An artist’s rendition of the Earth’s magnetosphere interacting with solar wind. Credit: NASA
Source: Journal of Geophysical Research: Space Physics

The boundary of Earth’s magnetic field can be a turbulent, chaotic mess. However, a new analysis of decade-old satellite observations is putting Xs and “islands” on the map.

These strange magnetic field shapes are a result of the interaction between the magnetic fields of the Earth and the Sun. Drawn schematically, the Earth’s magnetic field is coiled around the planet, with field lines sprouting from the poles, and is swept back into a long tail by the solar wind. Everything might stay simple and orderly, but the Sun has a magnetic field of its own, and the same solar winds send it careening toward Earth.

According to theory, when these field lines meet, they snap together in a process called magnetic reconnection that releases bursts of energy. When the solar wind is particularly stormy, reconnection injects showers of energetic particles from the Sun into Earth’s magnetic field, which can wreak havoc on satellite communications and power grids.

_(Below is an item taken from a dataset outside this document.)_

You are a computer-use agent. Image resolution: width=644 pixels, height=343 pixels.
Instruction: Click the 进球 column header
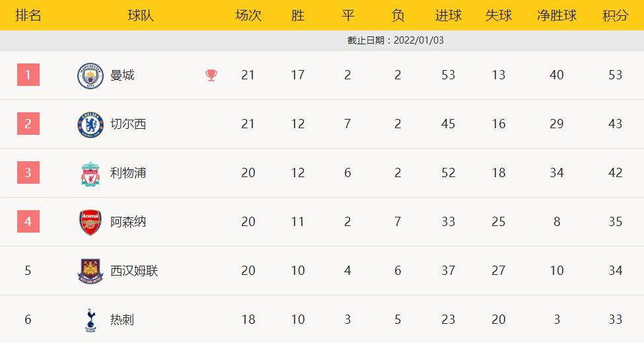[448, 15]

When the field lines touch, they resemble an X, like rubber bands being pulled taut toward each other. Then, suddenly, the field lines from the Sun break apart and link up with field lines from the Earth, like two pairs of approaching square dancers switching partners. This process releases the built up tension, and the X lines quickly snap back, away from the original site of reconnection—at least according to theory. In practice, the snap back is difficult to observe and quantify in detail.

However, using the European Space Agency’s Cluster satellites—a quartet of spacecraft that orbit Earth in formation—Wilder et al. have observed a retreating X line and measured its velocity for the first time. As the Cluster craft soared over the Southern Hemisphere in 2005, two of them roughly 5500 kilometers apart encountered a sharp reversal in the magnetic field direction and the flow of ions within 40 seconds of each other. The authors conclude that both craft flew right through an X line retreating down the Earth’s magnetic tail.

The data also hint at a second reconnection event forming another X line behind it. This event would have isolated the patch of field lines caught between these two reconnection events, creating a “magnetic island” sliding down the tail of Earth’s magnetic field.

The 40-second delay between the X line encounters also allowed the team to make the first direct measurement of an X line’s velocity, clocking it at 136 kilometers per second, which is roughly the same speed as the flow of the ions just outside the Earth’s magnetic field in the boundary region called the magnetosheath, where the solar wind slips past the Earth. The authors say this observation lends credence to one version of magnetic reconnection theory that predicts that the magnetosheath dominates the boundary region because of its much higher density of ions and that the ion flow carries the X line away with it. (Journal of Geophysical Research: Space Physics, doi:10.1002/2014JA020453, 2014)

—Mark Zastrow, Freelance Writer

Citation: Zastrow, M. (2015), X marks the spot of magnetic islands in space, Eos, 96, doi:10.1029/2015EO031641. Published on 17 June 2015.